Selon plusieurs recherches rigoureuses menées à travers le monde, le placement sélectif des élèves sur la base de leurs résultats scolaires et de la capacité de leurs parents de choisir une école ou une classe plutôt qu’une autre est à la fois inéquitable et inefficace, car il entraîne systématiquement une diminution substantielle dans les taux de réussite scolaire de l’ensemble des élèves et contribue à maintenir les inégalités sociales.
Il faut également souligner que dans un système fortement normé comme le Québec, l’effet positif de la compétition entre les écoles sur la performance de l’ensemble des élèves n’est pas démontré. »

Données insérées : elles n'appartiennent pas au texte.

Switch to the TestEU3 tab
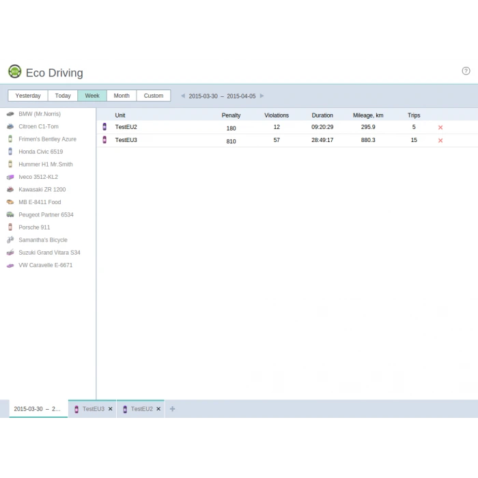This screenshot has width=478, height=478. tap(93, 409)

La question fondamentale demeure la
suivante : comment permettre la mission collective de notre système d'éducation
? À ce propos, il semble que l'existence d'un système à deux vitesses et la
marchandisation de l'éducation causent beaucoup trop de tort à nos élèves
vulnérables.
En terminant, monsieur St-Jacques,
j’aimerais simplement vous rappeler que nous ne sommes pas dans l'obligation, au nom de la
justice sociale, de financer les écoles privées. Nos voisins ontariens l’ont
compris, tout comme les Finlandais … Et il s’agit, dans les deux cas, de
systèmes d’éducation extrêmement performants.